This article considers how GDPR will impact Document Management usage in business today.
Document management systems have been deployed to implement:
- Structured organisation and control for documents
- Deliver search and find results
- Achieve Security, audit, version and rendition management
- Provide the capability to manage retention
All of the following document management systems have been recognised by industry analysts and are in wide spread use across the UK.
- Hyland - OnBase
- IBM – Content Manager
- Kofax Perceptive
- Microsoft SharePoint
- Newgen OmniDocs
- OpenText – Documentum, Vignette, Hummingbird
- Oracle - WebCenter
- SER Doxis4
- Xerox Docushare
The current state of the GDPR discussion is that for most business some of the documents being created, stored and handled will come under the scope of GDPR as they will contain elements of “Personal Information”. Items such as personnel records and correspondence will be in scope but it could be much wider.
GDPR requires control over access, importantly that excess access, such as the ability to obtain large collections of documents needs to be prevented. Good security policies will often have applied this type of restriction but to meet the expectations of GDPR the access that systems administrators have to the documents will need to be reviewed. Similarly, the access available to helpdesk or support staff to view production documents may need to be checked.
GDPR requires encryption at rest, that is for storage of the documents. For most document management systems that is feature of the software or it can be implemented through the storage management system of the data centre. When documents are “Checked out” and being worked on, it can often involve local storage on a laptop or mobile device. This local storage should be checked to ensure that it is encrypted.
As documents exist in production document management implementations, they also exist in Disaster Recovery (DR) locations and on the back-up copies kept in archives. The same level of protection will be required in these locations.
During the implementation of new versions of document management software and custom integrations, it is normal to operate a number of development and test environments. In some situations, documents from the production system are copied into these other environments in order to provide a realistic sample of test material. If this does occur, the GDPR policies will need to continue to apply for the documents. In some scenarios, it may be possible to apply some “Anonymise” activity to the material so that it has less restrictions in the test environments.
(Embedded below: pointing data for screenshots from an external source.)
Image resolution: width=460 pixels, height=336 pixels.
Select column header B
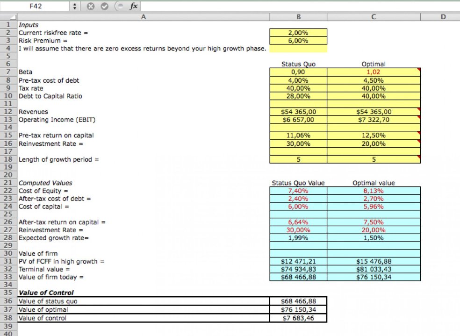(298, 16)
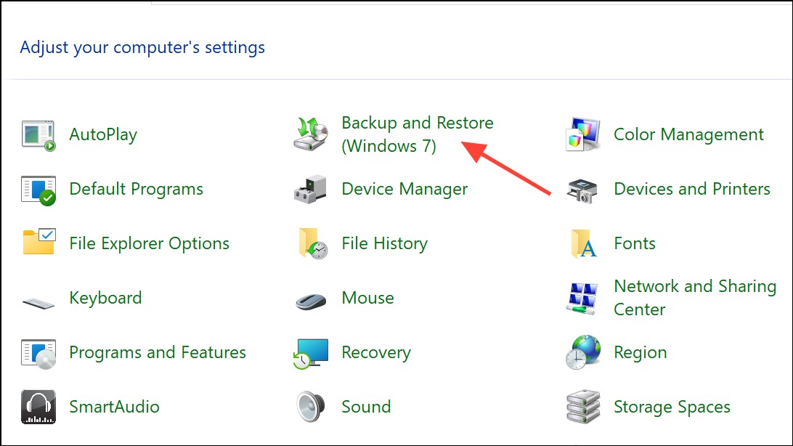Click the Sound speaker icon

coord(312,407)
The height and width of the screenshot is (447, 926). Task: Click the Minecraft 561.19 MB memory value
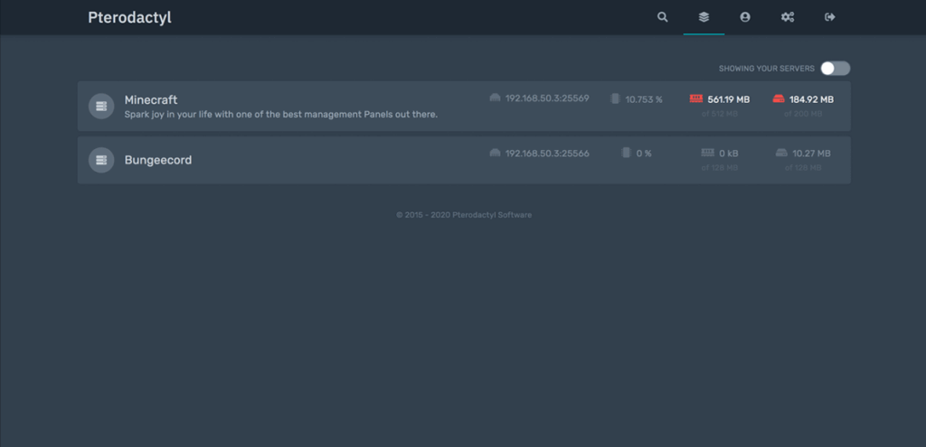coord(729,99)
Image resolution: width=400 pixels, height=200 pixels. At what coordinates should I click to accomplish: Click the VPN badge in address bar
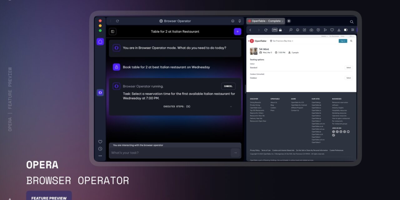point(275,30)
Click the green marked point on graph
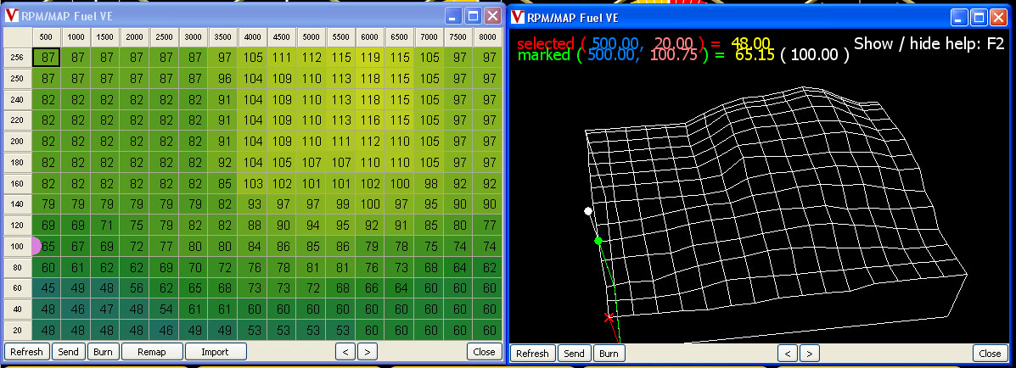This screenshot has width=1016, height=368. click(x=598, y=242)
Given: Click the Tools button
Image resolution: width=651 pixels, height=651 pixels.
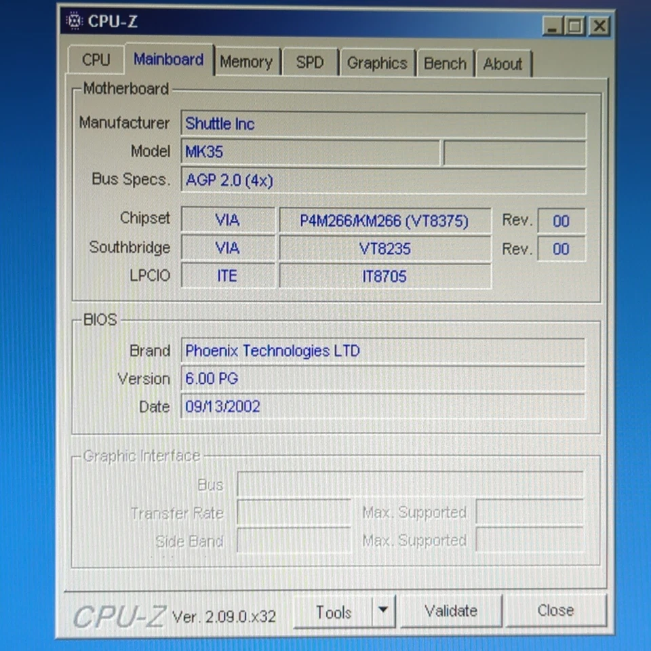Looking at the screenshot, I should [x=334, y=612].
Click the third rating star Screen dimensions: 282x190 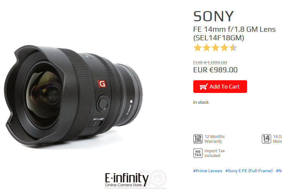(x=215, y=48)
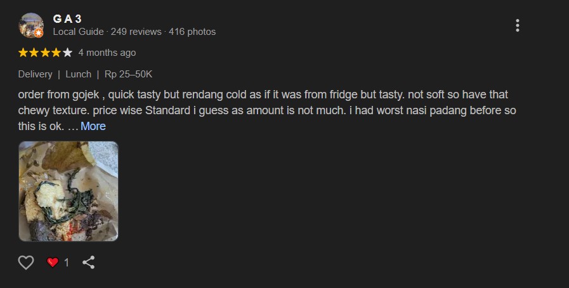
Task: Click the 249 reviews count
Action: point(136,32)
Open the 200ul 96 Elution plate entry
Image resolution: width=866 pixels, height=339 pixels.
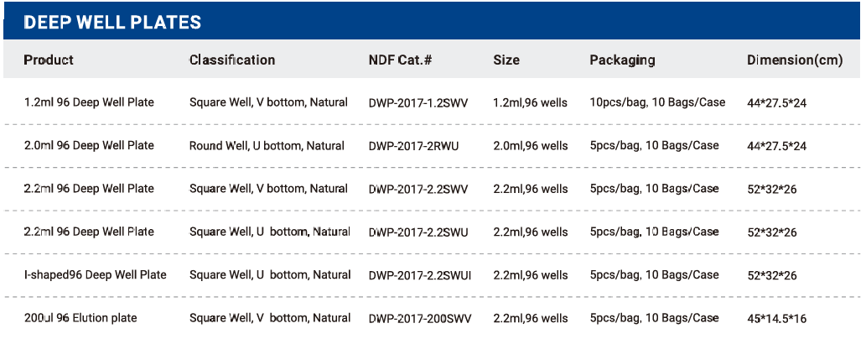pos(80,318)
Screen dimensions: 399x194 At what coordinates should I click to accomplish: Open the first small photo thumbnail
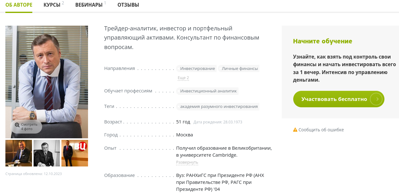[x=19, y=153]
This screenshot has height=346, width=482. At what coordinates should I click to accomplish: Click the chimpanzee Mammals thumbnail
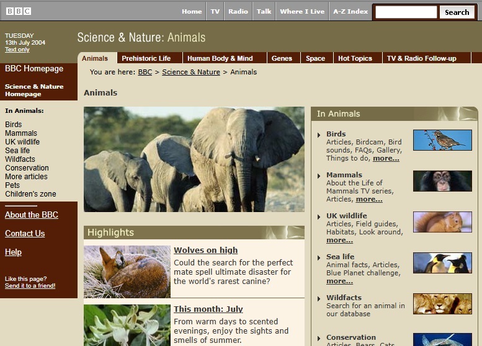442,181
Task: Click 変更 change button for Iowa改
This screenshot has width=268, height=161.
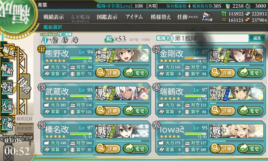Action: pos(250,148)
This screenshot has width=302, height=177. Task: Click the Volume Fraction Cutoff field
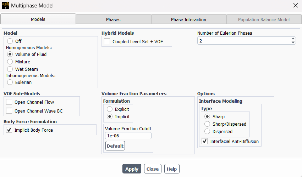(x=128, y=136)
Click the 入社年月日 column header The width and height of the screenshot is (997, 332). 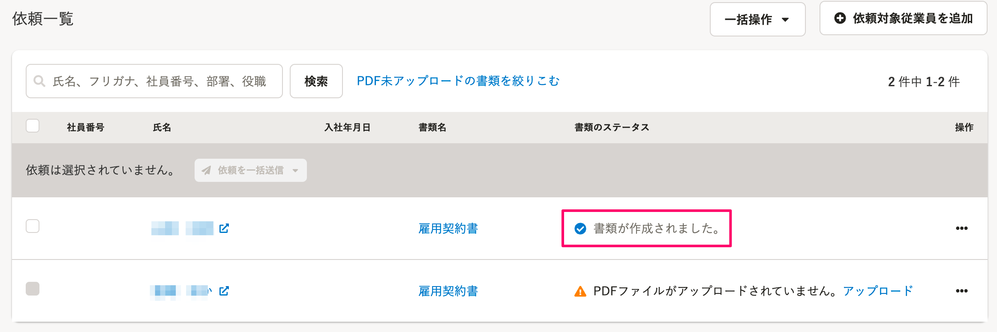click(x=347, y=127)
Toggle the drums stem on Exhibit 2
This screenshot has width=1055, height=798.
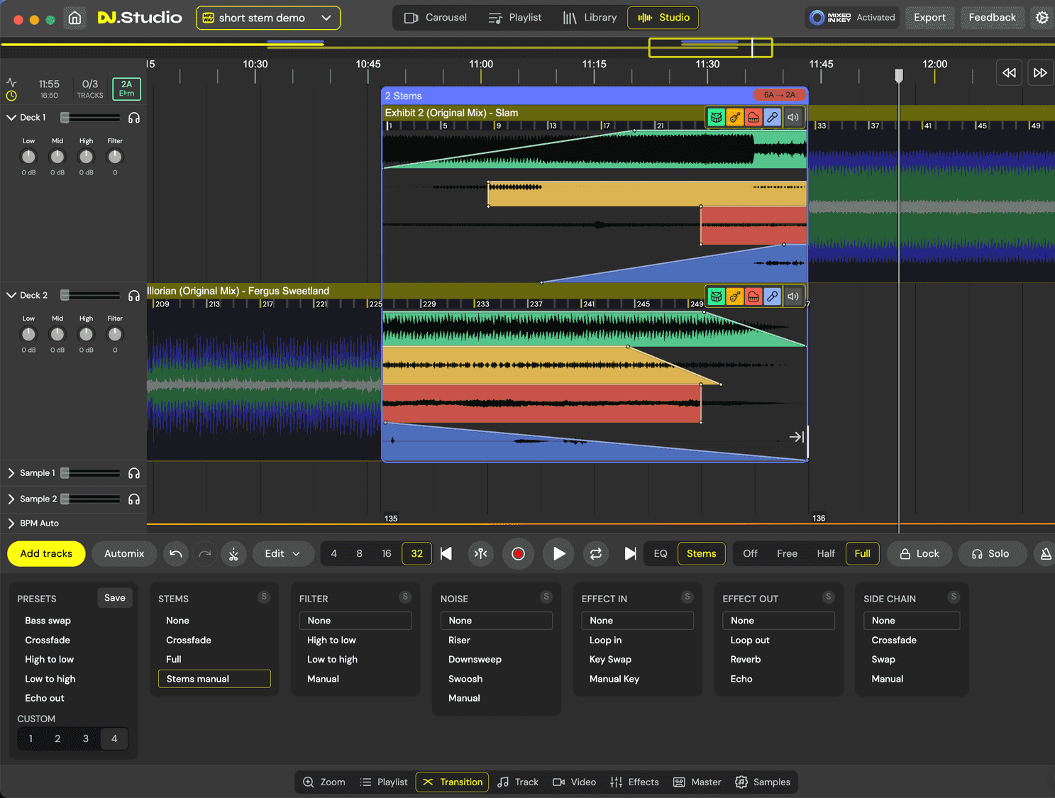(x=716, y=117)
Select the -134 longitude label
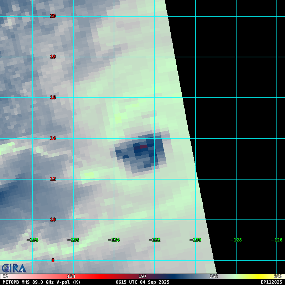 tap(114, 240)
The challenge of control to meet GDPR is complicated when staff work remotely (e.g. from home), as they could be accessing documents using a “Personal PC / Laptop / Tablet”. This creates a potential exposure where copies of documents might be left accidentally. A variation on this scenario is where staff with good intentions make use of file sharing tools like “Dropbox”, but such facilities retain a copy of the documents after the initial use. The growth in the use of such sharing tools has partly been in response to a lack of “User Friendly” features for the accessing of traditional document management software products.
Of course, manging the control of access to documents is an on-going activity, as new staff join, existing staff leave or change roles within an organisation. Procedures to handle such changes are not a new requirement of GDPR, but the lack of good implementation may cause a GDPR issue.
With the need for the control of documents comes the reporting requirement of GDPR to notify the ICO within 72 hours of a breach. Looking at some of scenarios above, if just one member of staff placed a handful of documents they could reasonably have access to work with on a file sharing tool like “Dropbox”, all of the protection an IT department had put place would have failed and the breach would need to be notified to ICO.
GDPR fines are expected to be proportional to action / in-action that has taken place rather than always at the maximum. Organisations that have followed industry good practice and made reasonable efforts will be in a better position that organisations which have done nothing, ignored known problems, or made only “token” efforts to address issues.
It is likely, that the “Data Protection Officer” for each company will need to have developed some action plans to mitigate any breaches that do occur, so that a positive dialogue can be started with the ICO at the start of an incident.
Anybody who is using “Network shared Drives” for the storage of documents is clearly exposing the organisation from a GDPR perspective, as good industry practice has justified the use of a document management system for years.
The above has focussed on controlled access, but there are three other elements of GDPR which will require appropriate processes for the documents.
- GDPR requires “Right to know what is held” – Being able to find and declare all relevant documents
- GDPR requires “Right to be able to transfer material” – Being able to supply a copy of relevant documents in a general format such that another organisation could process them
- GDPR requires “Right to be forgotten” – Being able to find and remove all appropriate information, although there will be a legal basis to retain documents for appropriate purposes
In summary, GDPR should be the stimulus to look at any existing document management system implementation and consider whether it is aligned with current industry standards and good practice. If it is an old version of software and no longer supported, the GDPR position is weak and plans for improvement will be needed.